I see a discussion of how the one-sided clamps can be implemented only for floating-point using NaN, but my concern is the API for Ord types generally. ‘clamp (lo, hi) x = min hi (max x lo)’ allows ‘atLeast lo = clamp (lo, 0/0)’ and ‘atMost hi = clamp (0/0, hi)’, which is excellent for providing reasonable NaN handling, but doesn’t say anything about e.g. integers. It does point to the fact that the correct implementations of ‘atLeast’ and ‘atMost’, for consistency with the correct ‘clamp’ for floats, are actually these:
atMost = min
atLeast = flip max -- rather than just ‘max’
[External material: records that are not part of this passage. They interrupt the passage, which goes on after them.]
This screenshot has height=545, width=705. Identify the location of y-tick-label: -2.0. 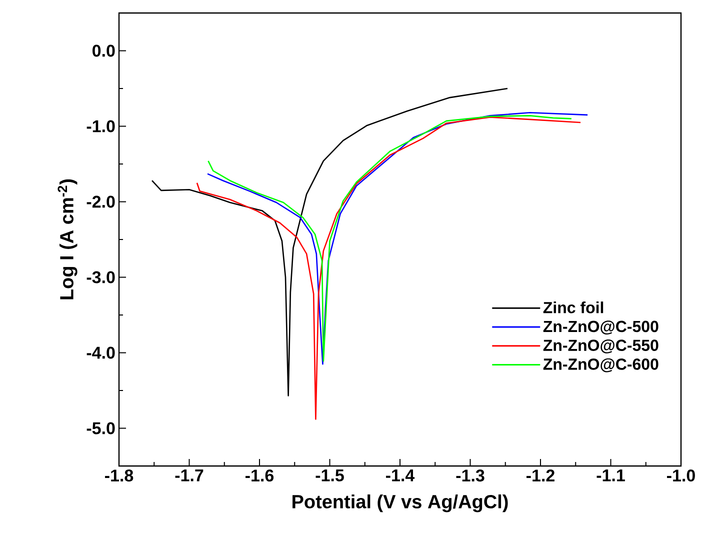
(100, 202).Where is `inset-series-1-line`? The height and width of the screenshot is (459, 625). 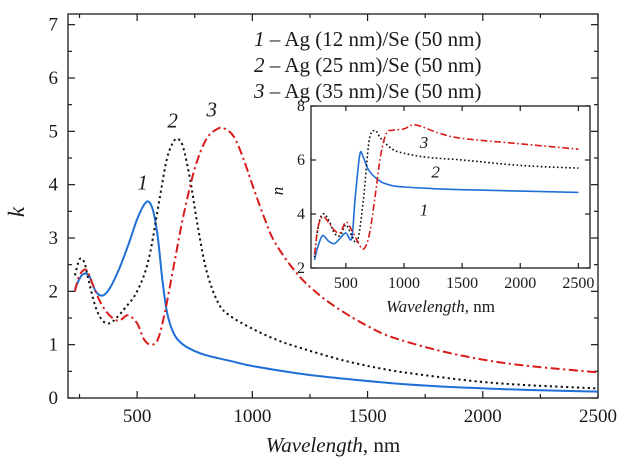
inset-series-1-line is located at coordinates (446, 206).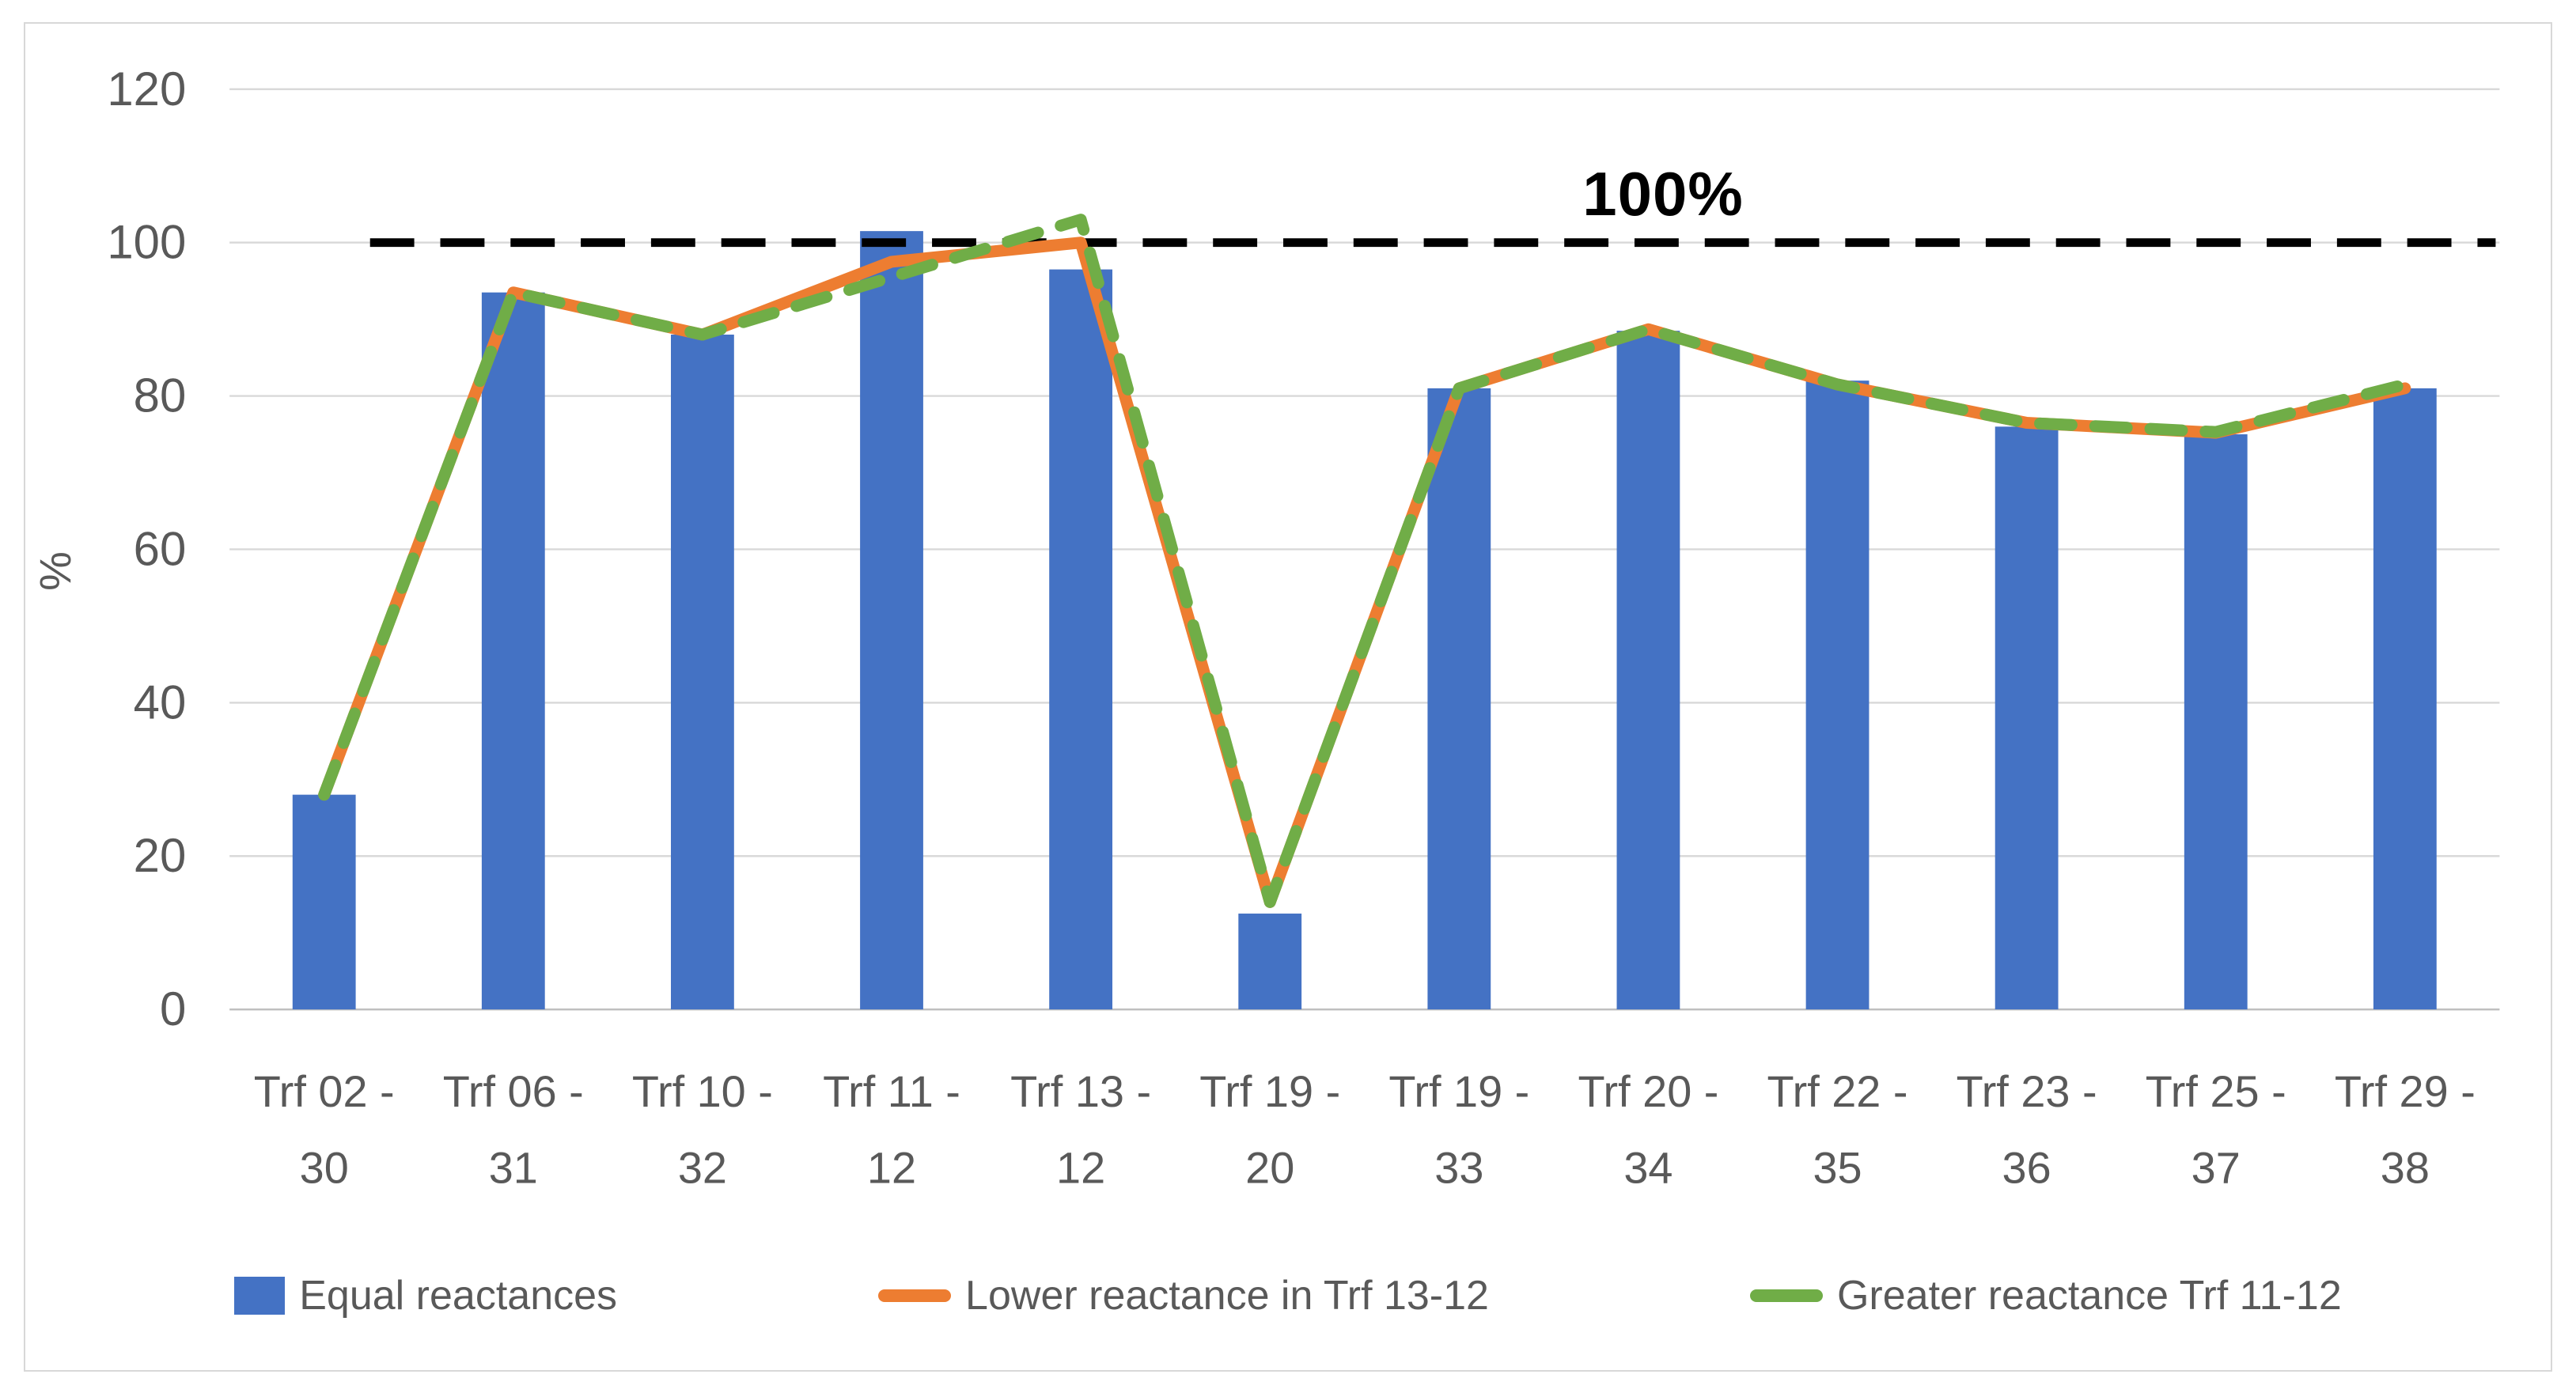 This screenshot has height=1393, width=2576. I want to click on x-tick-label: Trf 25 -37, so click(2216, 1129).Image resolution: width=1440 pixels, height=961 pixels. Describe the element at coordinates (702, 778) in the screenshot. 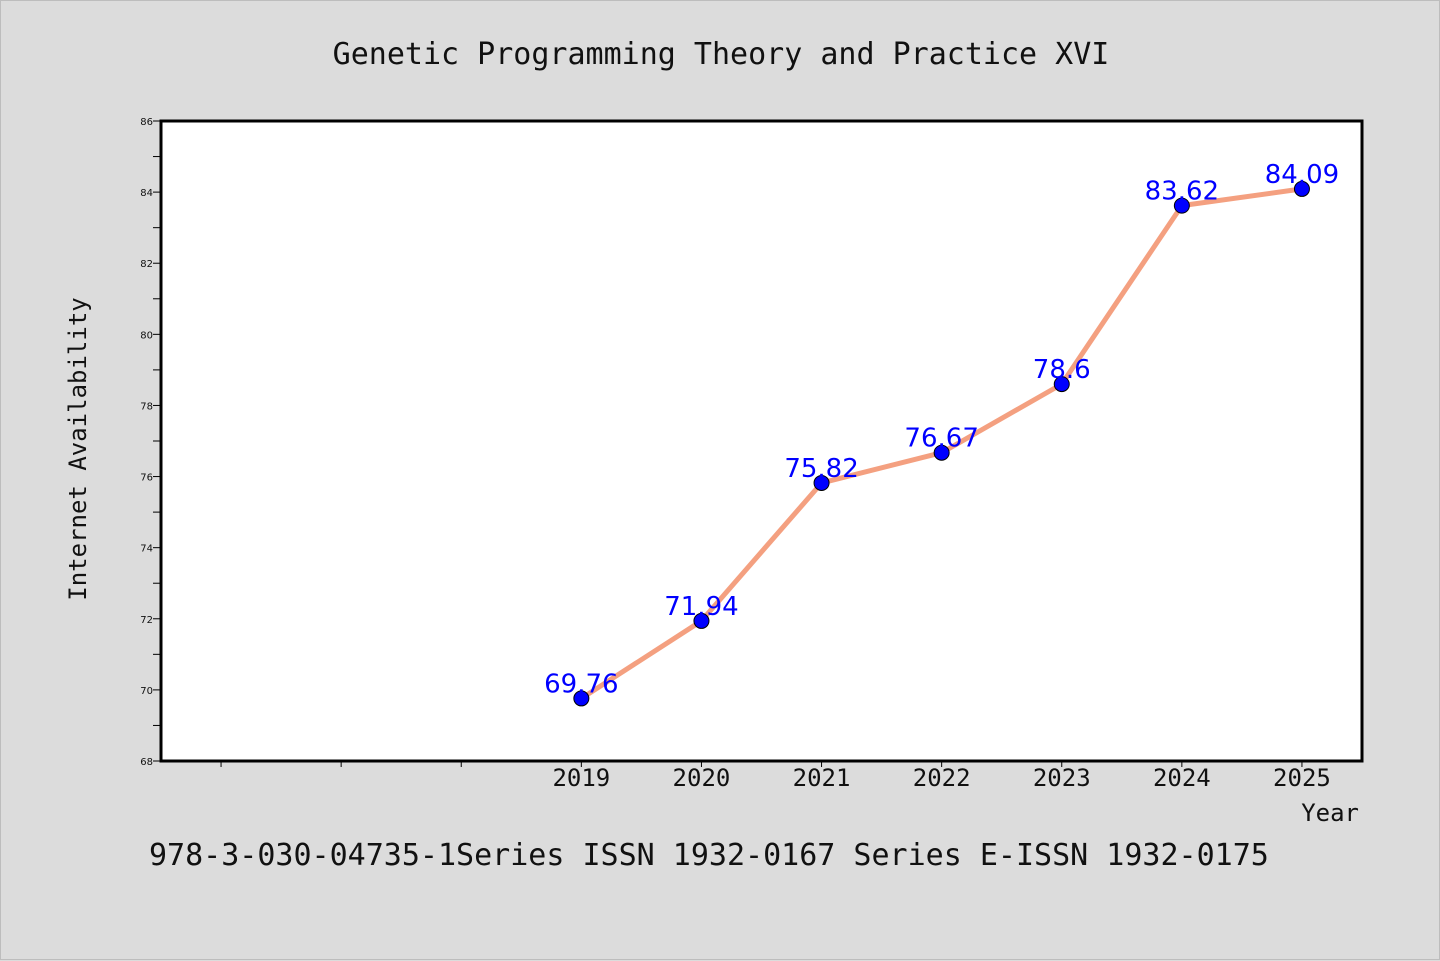

I see `x-tick-label: 2020` at that location.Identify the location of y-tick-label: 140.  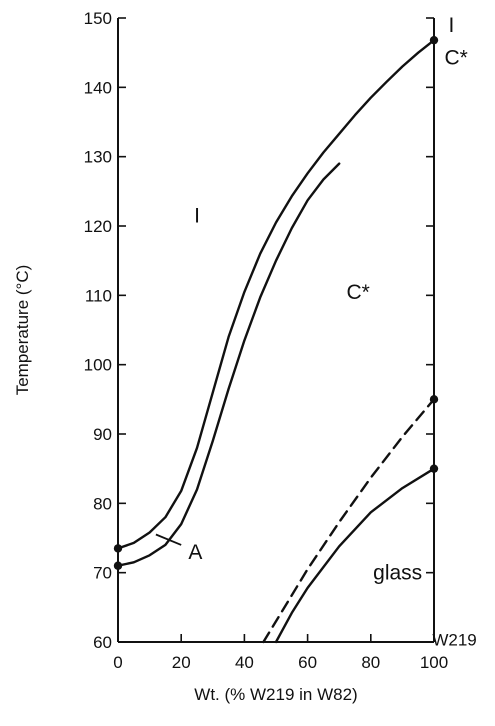
(98, 88).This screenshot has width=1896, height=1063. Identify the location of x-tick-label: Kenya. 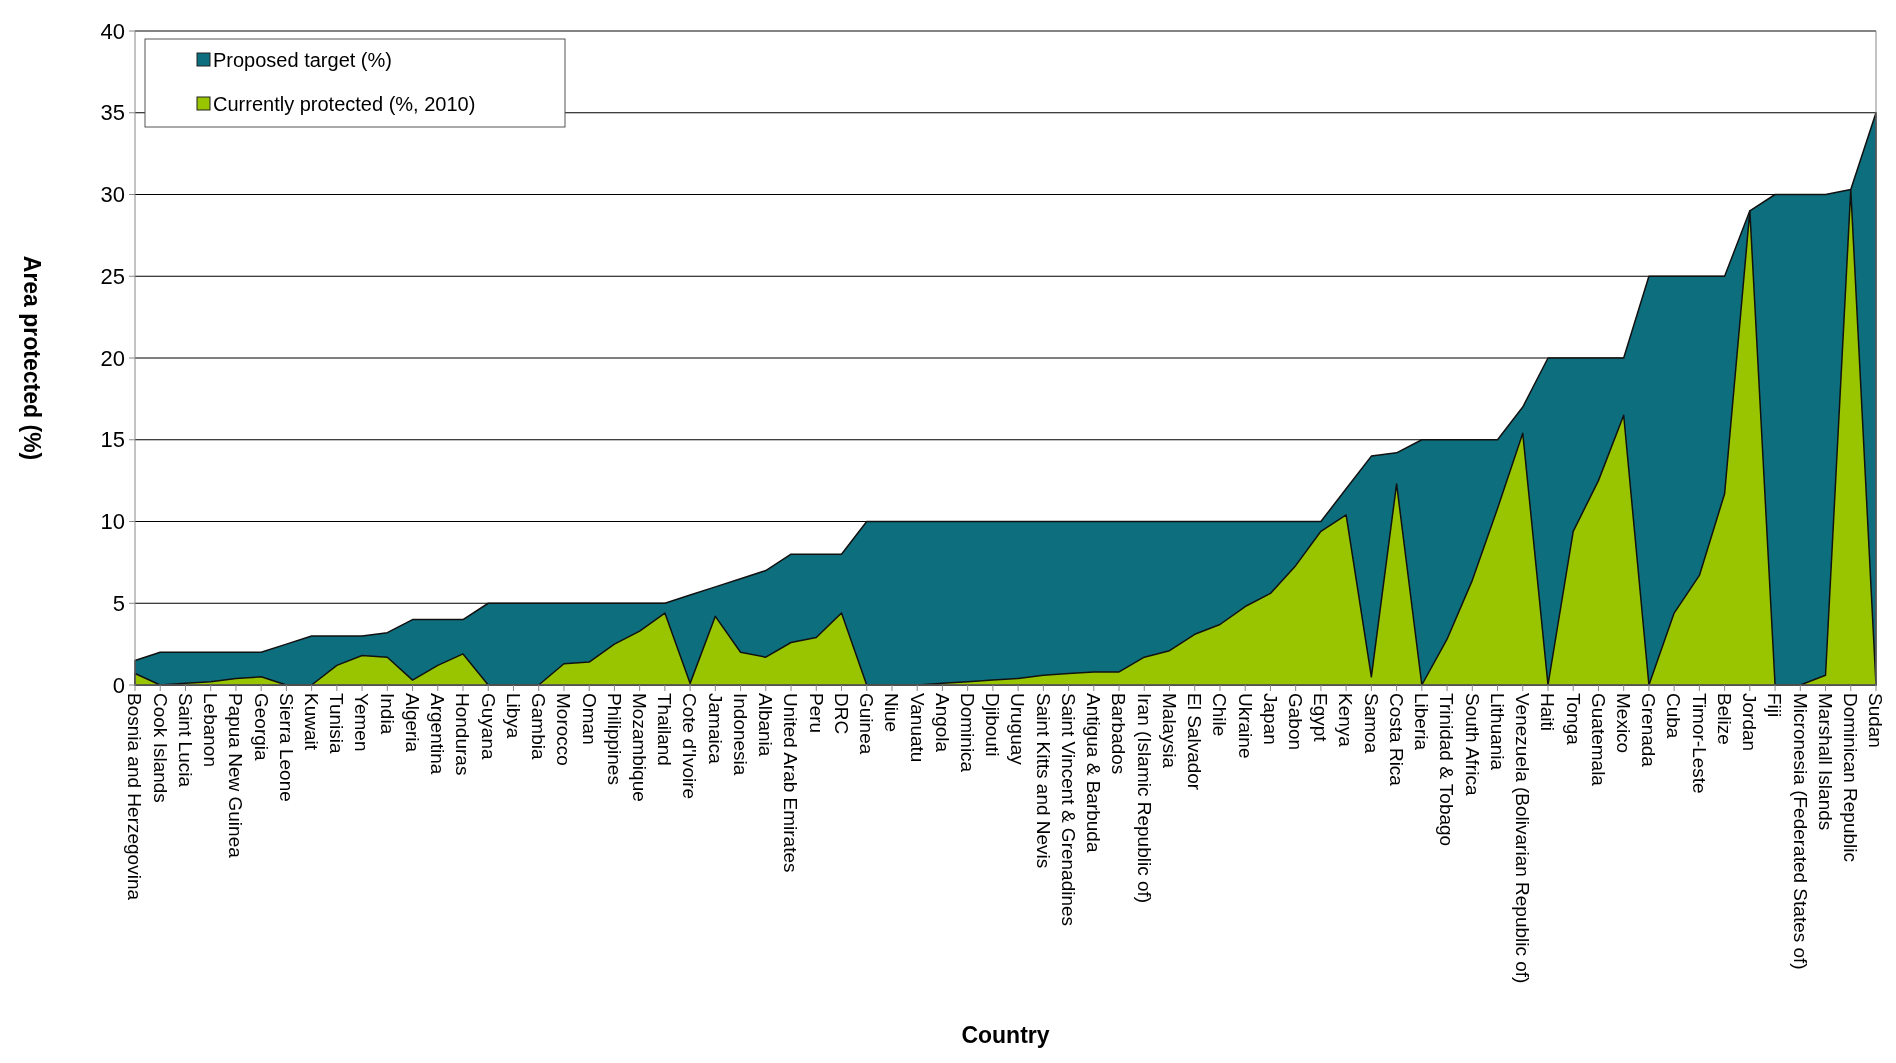
(1346, 720).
To me, that’s another argument that these should be considered, since it’s the kind of subtle distinction that libraries should be handling for users, along the same lines as the stability of ‘min’ & ‘max’ (namely: ‘a == b ==> (min a b, max a b) == (a, b)’). Again, this doesn’t necessarily need to go in the same MR, but they are closely related.
If they were included, it would be necessary to include a note in the documentation that the correct order is ‘atMost hi . atLeast lo’ if someone is applying them separately, but that ‘clamp’ should be preferred for automatically doing this.
I don’t know offhand how this would be disrupted down the line if we changed the ‘Ord’ instance for floats to use the IEEE-754 total ordering, but that should also be considered for all these functions.